_Data excerpts:_
#####

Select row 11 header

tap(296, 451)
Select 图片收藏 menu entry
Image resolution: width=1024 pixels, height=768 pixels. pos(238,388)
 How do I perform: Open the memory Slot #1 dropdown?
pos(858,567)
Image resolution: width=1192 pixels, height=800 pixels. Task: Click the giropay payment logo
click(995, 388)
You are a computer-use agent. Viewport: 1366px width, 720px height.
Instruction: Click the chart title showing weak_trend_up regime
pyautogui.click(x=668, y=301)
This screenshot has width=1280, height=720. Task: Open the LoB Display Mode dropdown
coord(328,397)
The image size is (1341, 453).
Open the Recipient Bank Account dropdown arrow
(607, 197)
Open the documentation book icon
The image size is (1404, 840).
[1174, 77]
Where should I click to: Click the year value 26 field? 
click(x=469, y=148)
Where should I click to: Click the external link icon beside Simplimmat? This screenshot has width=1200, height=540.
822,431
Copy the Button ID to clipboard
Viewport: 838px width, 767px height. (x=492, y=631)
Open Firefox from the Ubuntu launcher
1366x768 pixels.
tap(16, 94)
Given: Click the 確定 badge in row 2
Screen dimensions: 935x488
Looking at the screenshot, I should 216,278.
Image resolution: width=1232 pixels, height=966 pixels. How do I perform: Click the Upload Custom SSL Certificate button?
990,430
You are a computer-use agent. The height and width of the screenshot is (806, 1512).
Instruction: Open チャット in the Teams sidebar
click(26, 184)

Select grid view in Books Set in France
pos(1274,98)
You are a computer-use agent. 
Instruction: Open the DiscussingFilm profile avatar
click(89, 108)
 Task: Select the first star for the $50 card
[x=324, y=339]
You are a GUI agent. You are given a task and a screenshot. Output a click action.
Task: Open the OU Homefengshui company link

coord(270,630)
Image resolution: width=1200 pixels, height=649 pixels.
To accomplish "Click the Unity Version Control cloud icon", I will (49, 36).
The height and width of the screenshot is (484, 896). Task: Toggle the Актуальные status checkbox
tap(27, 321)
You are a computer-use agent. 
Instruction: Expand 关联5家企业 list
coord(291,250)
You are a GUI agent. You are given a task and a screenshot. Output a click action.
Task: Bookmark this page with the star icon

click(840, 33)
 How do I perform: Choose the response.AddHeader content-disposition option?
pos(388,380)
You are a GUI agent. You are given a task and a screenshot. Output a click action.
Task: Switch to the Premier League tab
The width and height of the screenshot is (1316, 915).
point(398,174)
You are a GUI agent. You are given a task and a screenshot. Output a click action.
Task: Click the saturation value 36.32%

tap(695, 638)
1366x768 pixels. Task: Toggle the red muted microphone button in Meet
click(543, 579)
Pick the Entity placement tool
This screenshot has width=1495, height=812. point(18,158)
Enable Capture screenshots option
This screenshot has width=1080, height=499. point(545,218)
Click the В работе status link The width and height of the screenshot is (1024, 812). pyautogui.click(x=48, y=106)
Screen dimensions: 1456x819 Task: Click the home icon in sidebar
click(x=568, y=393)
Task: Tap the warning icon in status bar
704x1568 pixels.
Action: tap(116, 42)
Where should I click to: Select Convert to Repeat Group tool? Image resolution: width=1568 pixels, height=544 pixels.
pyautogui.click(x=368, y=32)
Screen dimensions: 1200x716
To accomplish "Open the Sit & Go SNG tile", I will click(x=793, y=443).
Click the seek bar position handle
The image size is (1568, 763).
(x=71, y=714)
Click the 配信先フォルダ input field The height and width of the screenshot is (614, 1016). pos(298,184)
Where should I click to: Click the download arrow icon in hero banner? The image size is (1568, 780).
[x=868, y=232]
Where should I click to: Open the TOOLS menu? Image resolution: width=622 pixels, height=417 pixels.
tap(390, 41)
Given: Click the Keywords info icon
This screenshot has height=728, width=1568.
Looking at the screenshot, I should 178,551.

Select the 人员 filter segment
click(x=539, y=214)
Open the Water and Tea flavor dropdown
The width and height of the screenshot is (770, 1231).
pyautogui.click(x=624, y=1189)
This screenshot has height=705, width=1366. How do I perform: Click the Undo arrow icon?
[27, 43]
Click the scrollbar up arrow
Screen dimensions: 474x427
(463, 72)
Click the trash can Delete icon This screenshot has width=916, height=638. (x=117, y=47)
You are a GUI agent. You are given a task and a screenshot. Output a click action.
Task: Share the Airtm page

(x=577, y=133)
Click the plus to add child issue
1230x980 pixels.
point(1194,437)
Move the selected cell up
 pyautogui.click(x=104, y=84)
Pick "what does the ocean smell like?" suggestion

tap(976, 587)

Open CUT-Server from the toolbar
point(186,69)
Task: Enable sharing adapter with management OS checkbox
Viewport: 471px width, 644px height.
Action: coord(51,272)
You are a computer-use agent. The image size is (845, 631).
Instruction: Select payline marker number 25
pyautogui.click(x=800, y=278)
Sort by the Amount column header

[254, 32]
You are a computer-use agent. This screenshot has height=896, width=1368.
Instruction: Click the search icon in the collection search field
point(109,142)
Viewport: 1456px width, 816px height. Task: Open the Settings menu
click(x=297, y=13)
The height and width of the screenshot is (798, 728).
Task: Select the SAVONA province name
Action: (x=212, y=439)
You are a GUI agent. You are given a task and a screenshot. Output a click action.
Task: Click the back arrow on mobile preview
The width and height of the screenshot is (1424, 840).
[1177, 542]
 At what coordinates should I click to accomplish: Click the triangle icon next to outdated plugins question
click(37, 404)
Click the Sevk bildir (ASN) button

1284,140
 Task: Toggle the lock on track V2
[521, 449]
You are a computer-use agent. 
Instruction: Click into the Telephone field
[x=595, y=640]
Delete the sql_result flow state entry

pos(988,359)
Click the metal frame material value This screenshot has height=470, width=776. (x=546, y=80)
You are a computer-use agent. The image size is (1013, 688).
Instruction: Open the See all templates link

#####

_Prompt:_
Render the listing above as a Markdown table with two columns, Number and Line, giving each non-blank line its own numbered row.

_Correct output:_
| Number | Line |
|---|---|
| 1 | Select row 11 header |
| 2 | tap(296, 451) |
| 3 | Select 图片收藏 menu entry |
| 4 | Image resolution: width=1024 pixels, height=768 pixels. pos(238,388) |
| 5 |  How do I perform: Open the memory Slot #1 dropdown? |
| 6 | pos(858,567) |
| 7 | Image resolution: width=1192 pixels, height=800 pixels. Task: Click the giropay payment logo |
| 8 | click(995, 388) |
| 9 | You are a computer-use agent. Viewport: 1366px width, 720px height. |
| 10 | Instruction: Click the chart title showing weak_trend_up regime |
| 11 | pyautogui.click(x=668, y=301) |
| 12 | This screenshot has width=1280, height=720. Task: Open the LoB Display Mode dropdown |
| 13 | coord(328,397) |
| 14 | The image size is (1341, 453). |
| 15 | Open the Recipient Bank Account dropdown arrow |
| 16 | (607, 197) |
| 17 | Open the documentation book icon |
| 18 | The image size is (1404, 840). |
| 19 | [1174, 77] |
| 20 | Where should I click to: Click the year value 26 field?  |
| 21 | click(x=469, y=148) |
| 22 | Where should I click to: Click the external link icon beside Simplimmat? This screenshot has width=1200, height=540. |
| 23 | 822,431 |
| 24 | Copy the Button ID to clipboard |
| 25 | Viewport: 838px width, 767px height. (x=492, y=631) |
| 26 | Open Firefox from the Ubuntu launcher |
| 27 | 1366x768 pixels. |
| 28 | tap(16, 94) |
| 29 | Given: Click the 確定 badge in row 2 |
| 30 | Screen dimensions: 935x488 |
| 31 | Looking at the screenshot, I should 216,278. |
| 32 | Image resolution: width=1232 pixels, height=966 pixels. How do I perform: Click the Upload Custom SSL Certificate button? |
| 33 | 990,430 |
| 34 | You are a computer-use agent. The height and width of the screenshot is (806, 1512). |
| 35 | Instruction: Open チャット in the Teams sidebar |
| 36 | click(26, 184) |
| 37 | Select grid view in Books Set in France |
| 38 | pos(1274,98) |
| 39 | You are a computer-use agent.  |
| 40 | Instruction: Open the DiscussingFilm profile avatar |
| 41 | click(89, 108) |
| 42 |  Task: Select the first star for the $50 card |
| 43 | [x=324, y=339] |
| 44 | You are a GUI agent. You are given a task and a screenshot. Output a click action. |
| 45 | Task: Open the OU Homefengshui company link |
| 46 | coord(270,630) |
| 47 | Image resolution: width=1200 pixels, height=649 pixels. |
| 48 | To accomplish "Click the Unity Version Control cloud icon", I will (49, 36). |
| 49 | The height and width of the screenshot is (484, 896). Task: Toggle the Актуальные status checkbox |
| 50 | tap(27, 321) |
| 51 | You are a computer-use agent.  |
| 52 | Instruction: Expand 关联5家企业 list |
| 53 | coord(291,250) |
| 54 | You are a GUI agent. You are given a task and a screenshot. Output a click action. |
| 55 | Task: Bookmark this page with the star icon |
| 56 | click(840, 33) |
| 57 |  How do I perform: Choose the response.AddHeader content-disposition option? |
| 58 | pos(388,380) |
| 59 | You are a GUI agent. You are given a task and a screenshot. Output a click action. |
| 60 | Task: Switch to the Premier League tab |
| 61 | The width and height of the screenshot is (1316, 915). |
| 62 | point(398,174) |
| 63 | You are a GUI agent. You are given a task and a screenshot. Output a click action. |
| 64 | Task: Click the saturation value 36.32% |
| 65 | tap(695, 638) |
| 66 | 1366x768 pixels. Task: Toggle the red muted microphone button in Meet |
| 67 | click(543, 579) |
| 68 | Pick the Entity placement tool |
| 69 | This screenshot has width=1495, height=812. point(18,158) |
| 70 | Enable Capture screenshots option |
| 71 | This screenshot has width=1080, height=499. point(545,218) |
| 72 | Click the В работе status link The width and height of the screenshot is (1024, 812). pyautogui.click(x=48, y=106) |
| 73 | Screen dimensions: 1456x819 Task: Click the home icon in sidebar |
| 74 | click(x=568, y=393) |
| 75 | Task: Tap the warning icon in status bar |
| 76 | 704x1568 pixels. |
| 77 | Action: tap(116, 42) |
| 78 | Where should I click to: Select Convert to Repeat Group tool? Image resolution: width=1568 pixels, height=544 pixels. |
| 79 | pyautogui.click(x=368, y=32) |
| 80 | Screen dimensions: 1200x716 |
| 81 | To accomplish "Open the Sit & Go SNG tile", I will click(x=793, y=443). |
| 82 | Click the seek bar position handle |
| 83 | The image size is (1568, 763). |
| 84 | (x=71, y=714) |
| 85 | Click the 配信先フォルダ input field The height and width of the screenshot is (614, 1016). pos(298,184) |
| 86 | Where should I click to: Click the download arrow icon in hero banner? The image size is (1568, 780). |
| 87 | [x=868, y=232] |
| 88 | Where should I click to: Open the TOOLS menu? Image resolution: width=622 pixels, height=417 pixels. |
| 89 | tap(390, 41) |
| 90 | Given: Click the Keywords info icon |
| 91 | This screenshot has height=728, width=1568. |
| 92 | Looking at the screenshot, I should 178,551. |
| 93 | Select the 人员 filter segment |
| 94 | click(x=539, y=214) |
| 95 | Open the Water and Tea flavor dropdown |
| 96 | The width and height of the screenshot is (770, 1231). |
| 97 | pyautogui.click(x=624, y=1189) |
| 98 | This screenshot has height=705, width=1366. How do I perform: Click the Undo arrow icon? |
| 99 | [27, 43] |
| 100 | Click the scrollbar up arrow |
| 101 | Screen dimensions: 474x427 |
| 102 | (463, 72) |
| 103 | Click the trash can Delete icon This screenshot has width=916, height=638. (x=117, y=47) |
| 104 | You are a GUI agent. You are given a task and a screenshot. Output a click action. |
| 105 | Task: Share the Airtm page |
| 106 | (x=577, y=133) |
| 107 | Click the plus to add child issue |
| 108 | 1230x980 pixels. |
| 109 | point(1194,437) |
| 110 | Move the selected cell up |
| 111 |  pyautogui.click(x=104, y=84) |
| 112 | Pick "what does the ocean smell like?" suggestion |
| 113 | tap(976, 587) |
| 114 | Open CUT-Server from the toolbar |
| 115 | point(186,69) |
| 116 | Task: Enable sharing adapter with management OS checkbox |
| 117 | Viewport: 471px width, 644px height. |
| 118 | Action: coord(51,272) |
| 119 | You are a computer-use agent. The image size is (845, 631). |
| 120 | Instruction: Select payline marker number 25 |
| 121 | pyautogui.click(x=800, y=278) |
| 122 | Sort by the Amount column header |
| 123 | [254, 32] |
| 124 | You are a computer-use agent. This screenshot has height=896, width=1368. |
| 125 | Instruction: Click the search icon in the collection search field |
| 126 | point(109,142) |
| 127 | Viewport: 1456px width, 816px height. Task: Open the Settings menu |
| 128 | click(x=297, y=13) |
| 129 | The height and width of the screenshot is (798, 728). |
| 130 | Task: Select the SAVONA province name |
| 131 | Action: (x=212, y=439) |
| 132 | You are a GUI agent. You are given a task and a screenshot. Output a click action. |
| 133 | Task: Click the back arrow on mobile preview |
| 134 | The width and height of the screenshot is (1424, 840). |
| 135 | [1177, 542] |
| 136 |  At what coordinates should I click to accomplish: Click the triangle icon next to outdated plugins question |
| 137 | click(37, 404) |
| 138 | Click the Sevk bildir (ASN) button |
| 139 | 1284,140 |
| 140 |  Task: Toggle the lock on track V2 |
| 141 | [521, 449] |
| 142 | You are a computer-use agent.  |
| 143 | Instruction: Click into the Telephone field |
| 144 | [x=595, y=640] |
| 145 | Delete the sql_result flow state entry |
| 146 | pos(988,359) |
| 147 | Click the metal frame material value This screenshot has height=470, width=776. (x=546, y=80) |
| 148 | You are a computer-use agent. The image size is (1013, 688). |
| 149 | Instruction: Open the See all templates link |